In Olivia Fuch’s production, conducted by Killian Farrell, Amanda Woodbury, as Violetta, meets every challenge of Verdi’s score with strength and colour

La Traviata

National Opera House, Wexford
★★★☆☆

The final presentation in Irish National Opera’s current season is Verdi’s popular favourite La Traviata, with an opening night in Wexford followed by a run in Dublin this week and then two nights in Cork. The season, having offered a number of triumphs, including La Bohème, Salome and Vivaldi’s L’Olimpiade with the Irish Baroque Orchestra, now closes with a production in which the success is more mixed.

Happily, what’s best are the strong vocal performances of the three lead roles: the lovers Violetta and Alfredo, and Alfredo’s catastrophically interfering father, Giorgio Germont. The baritone Brett Polegato, singing Germont, appears under pressure with some of his top notes on opening night, yet his forceful but emotionally nuanced tone when commanding poor Violetta to leave his son is just what his long and complex scene with her requires, notably as his demeanour gradually softens from its initial roughness. The tenor Mario Chang sings Alfredo with a classic, seemingly effortless bel canto. It’s a beautiful sound, perfectly matched to the love that motivates his character.

Verdi, of course, places the greatest demands in range, dynamics and high-flying agility on Violetta, and Amanda Woodbury meets every challenge with strength and colour.
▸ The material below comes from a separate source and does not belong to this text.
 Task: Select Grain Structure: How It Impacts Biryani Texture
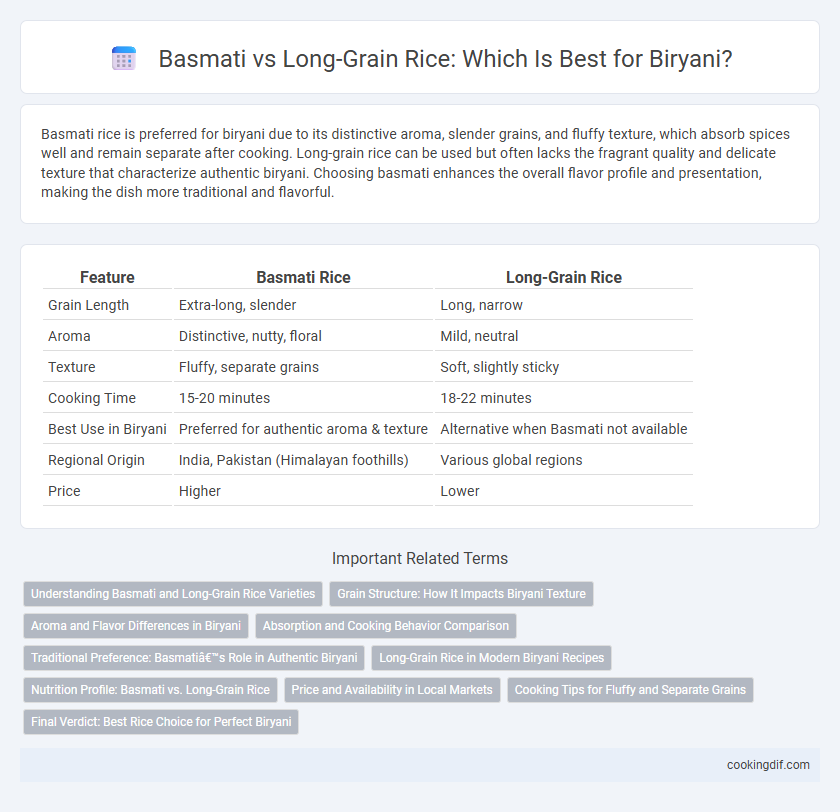461,593
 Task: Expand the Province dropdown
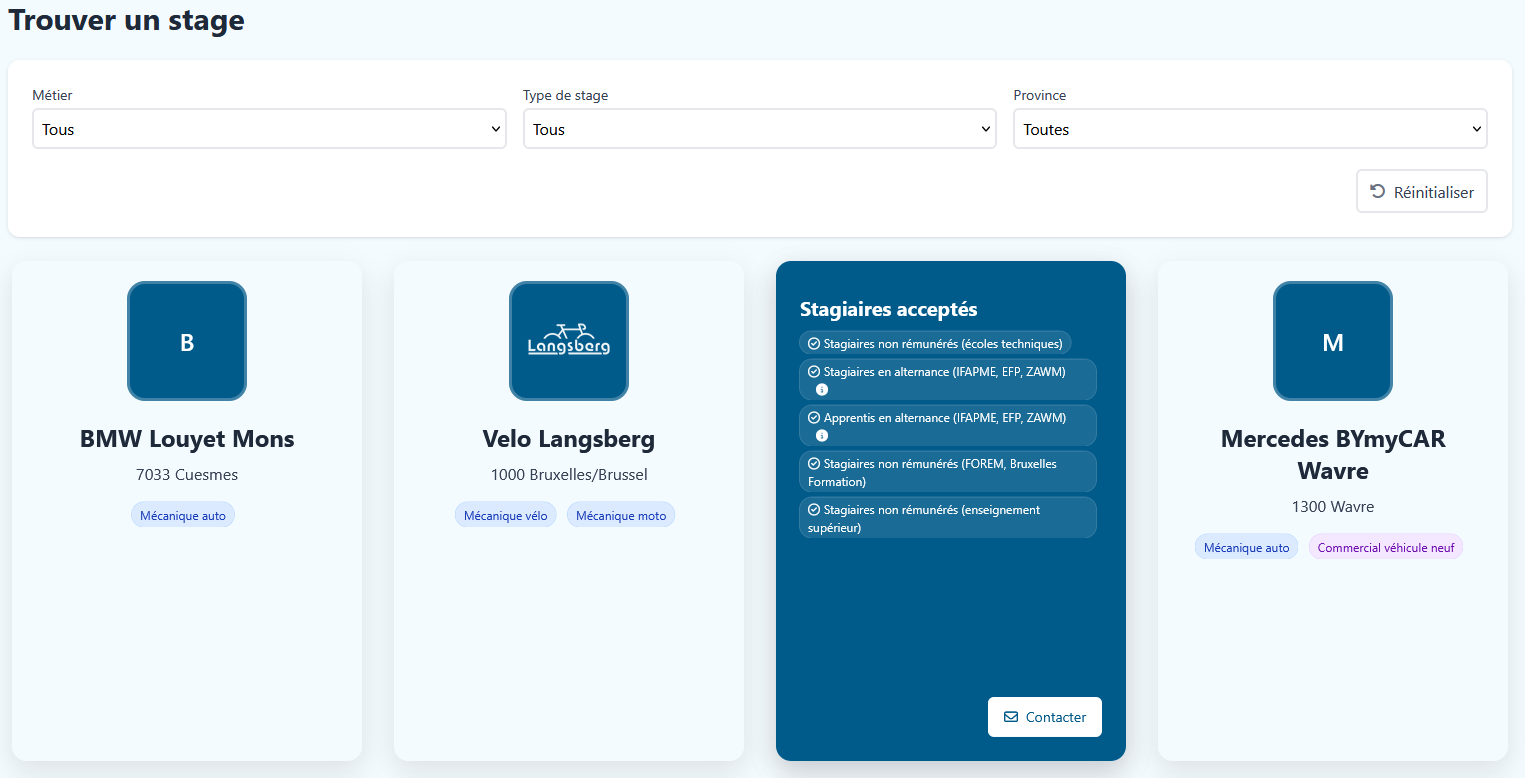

The soprano’s voice dances through the famous drinking song in act one, graphically encapsulates the sudden rupture of happiness caused by Germont’s intervention in act two, and moves from whispered pianissimo to monumental declamation in the climax of act three.

But there are problems that work against this high quality of singing and therefore undermine its vital relationship with the storytelling. These start with a lack of onstage chemistry between the lovers. There is an emotional flatness in their exchanges, and their physical contact is unreal and awkward, lacking the appearance of spontaneity and urgency. This creates an impression of discomfort that spreads to the audience, where it risks overburdening the willing suspension of disbelief.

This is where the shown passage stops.